Records from a data source:
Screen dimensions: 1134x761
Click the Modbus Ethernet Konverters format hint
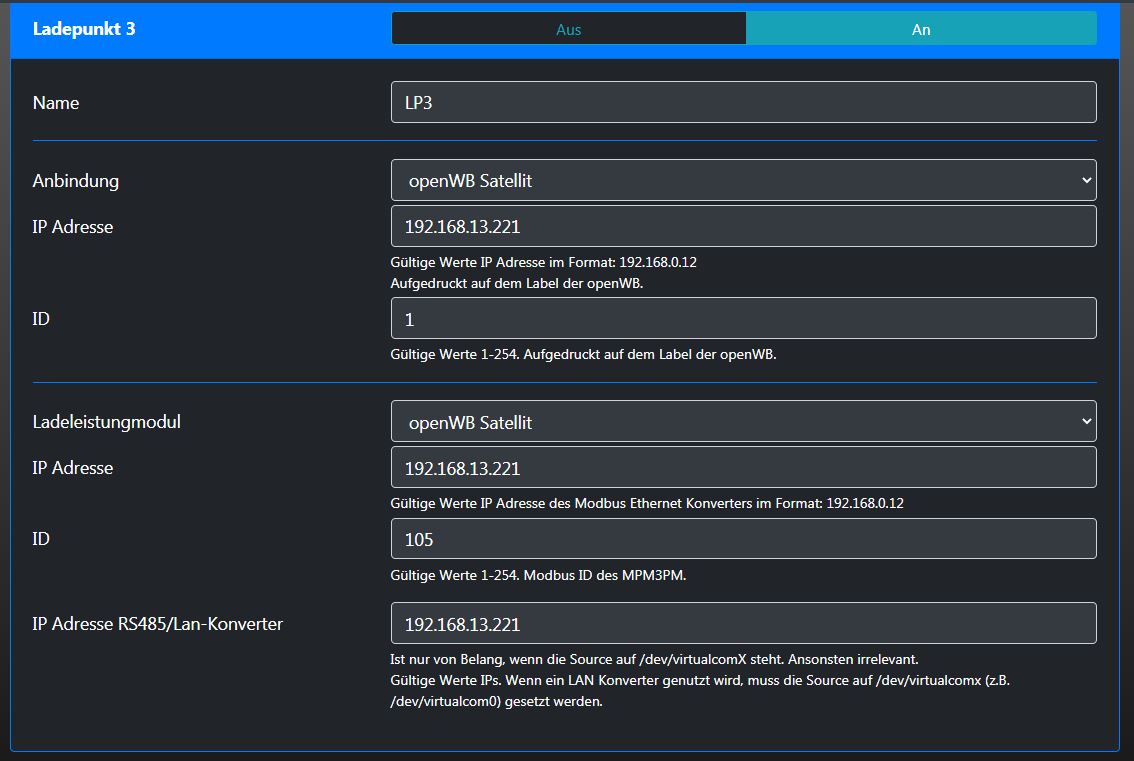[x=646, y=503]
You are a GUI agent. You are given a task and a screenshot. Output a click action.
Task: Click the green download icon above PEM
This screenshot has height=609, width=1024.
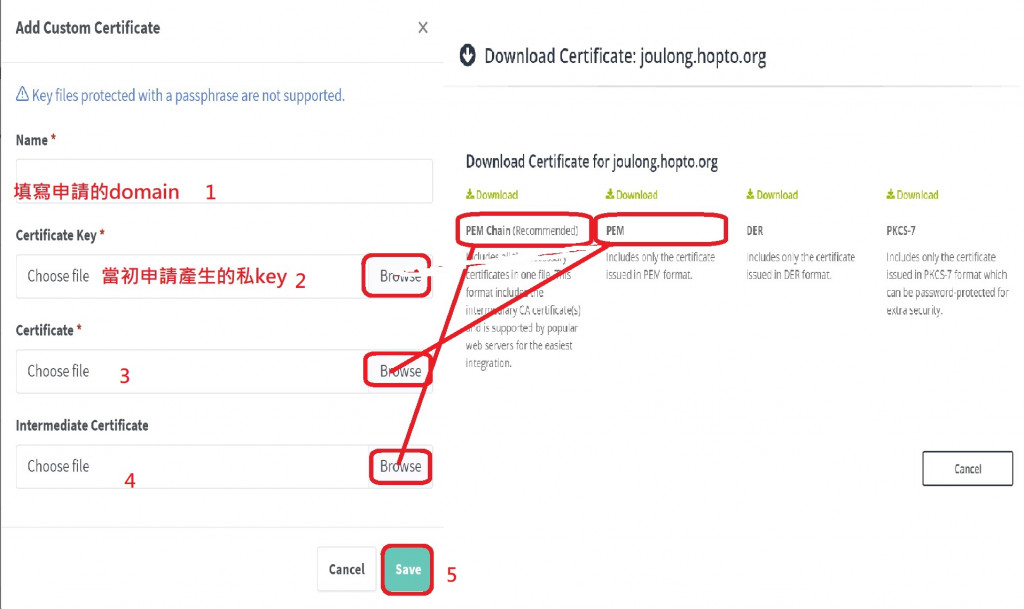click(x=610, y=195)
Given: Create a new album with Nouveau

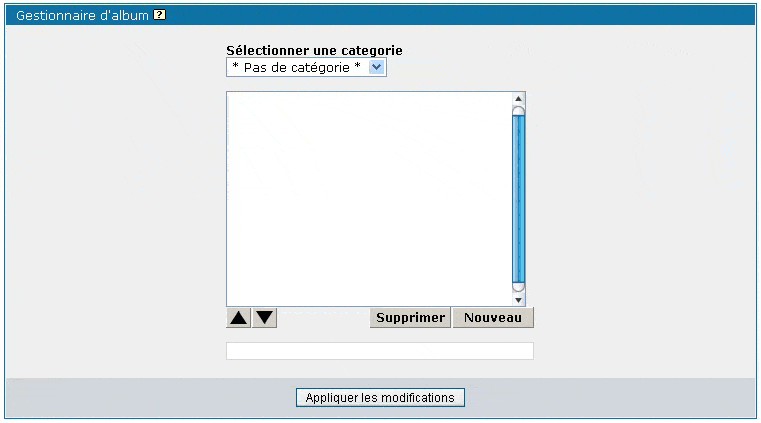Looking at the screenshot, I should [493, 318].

* [EXERCISE DESCRIPTION] Repeat exactly the lines from the one containing "Task: Click the green download icon above PEM" to the last line of the records above, including both, and leave out any pictures.

* [ANSWER BOX]
Task: Click the green download icon above PEM
This screenshot has height=609, width=1024.
click(x=610, y=195)
Given: Create a new album with Nouveau

Looking at the screenshot, I should [493, 318].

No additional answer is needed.